§ DIRECTIVE:
Can you carry on the dynamic load balancing text below, starting right after its last sentence?

§ SOURCE DOCUMENT:
Figure 86 Dynamic load balancing process 
Once the workload information is collected, DLB needs to decide whether to perform a 
load balance. This is determined by two factors, minimum workload boundary (MWB) 
and maximum workload difference ratio (MWD). The boundary prevents premature 
load balancing activity due to insufficient workload data: for example, if a process 
processed only one event, but its neighbour did not have a single event, there would be 
little point in changing the status quo. Without the MWB, DLB would be carried out, 
due to the 100% workload difference. However, this is clearly inappropriate and must 
be avoided. 
 147 
 
After DLB is carried out, the workload level is logged, and unless the local workload 
surpasses the previous level plus the MWB again, no DLB is allowed. For instance, if 
the MWB is set to 100, an LP reaches 1000 events at the first DLB, and transfers 40% 
of its workload to another LP, then the local workload will drop to 600 and the next 
DLB level will be set to 1100. However, this inhibits the DLB source LP from quickly 
initiating another transfer. The default value of MWD is 10%, but it can be changed 
through amending program arguments. 
 
The workload difference ratio permits the simulator to tolerate workload differences up 
to a specified limit, and if this ratio is set to zero, the simulator will always try to 
balance the system rather than to simulate the system. The process is demonstrated in 
Figure 86. When it comes to deciding how much workload should be transferred, this is 
normally defined dynamically by the SDES itself in accordance with the MWD, as 
defined by the user. If, for example, the workload difference between two processes is 
30%, at least half of this workload difference, 15% in this example, is transferred to a 
target LP. This is the guiding transfer level, meaning that the source LP must collect 
enough workload to surpass this level. The default setting is 10,000 events, the same as 
the MWD, but this can be changed by the user. 
 
There are cases, though, where the load difference is 100%, meaning that 50% of the 
workload should be transferred in order to balance the workload. However, in practice 
this often leads to a reverse transfer of components in later stages, because source LPs 
always transfer more workload than the guiding transfer level, meaning that they 
transfer much more workload than they actually should. Source LPs collect components 
until the collected accumulation of workload is greater than the guiding transfer level. 
As a result, an upper limit of 40% is set so as to reduce the frequency of workload 
backflow. 
 
Apart from these two parameters, another parameter known as DLB frequency controls 
the wall clock time gap between two DLB events. As LPs in a SDES are event driven 
processes, whenever workload information is updated, the analysis function is called on. This analysis operation not only takes time, but also obstructs other messages that try to 
pass through the monitor process. The DLB frequency control tackles this problem by 
setting a minimum wall clock time gap between DLB operations. The default value is 
set to 3 seconds, but it can be changed through program arguments. 
 
Local Hierarchical and Global Diffusional Structure 
In a conventional DLB, the simulation problem is divided into many sub-sets and these 
subsets are subsequently partitioned and mapped to physical processors. In effect, this 
creates a two tiered structure where hardware and software forms its own rigid structure. 
During a DLB process, although each subset is able to be moved between processors, 
the size of each subset is fixed throughout the simulation. This might have drawbacks, 
since the size of these subsets are determined by static partitioning which lacks the 
knowledge of live workload distribution.

§ SUPPLIED INFORMATION:
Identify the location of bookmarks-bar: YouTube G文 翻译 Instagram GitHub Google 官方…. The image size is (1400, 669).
--
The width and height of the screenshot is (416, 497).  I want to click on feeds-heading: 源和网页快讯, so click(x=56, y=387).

§ TASK RESPONSE:
Furthermore, the hardware hierarchy provided by the SpiNNaker platform naturally 
divides the processing power into nodes, where each consists of 18 physical cores. The 
hardware itself already forms a two tiered communication infrastructure. The idea 
behind DLB in SDES is to relieve the rigid structure imposed by the conventional DLB 
technique, since moving a sub-set problem can be computational demanding and not 
necessary. Considering the massive core count in SpiNNaker, the size of each subset 
will be small in comparison to a conventional environment. Therefore, instead of each 
subset having its own groups of data, the DLB in SDES decomposes the static 
partitioned structure so that each individual component can move freely around the 
system.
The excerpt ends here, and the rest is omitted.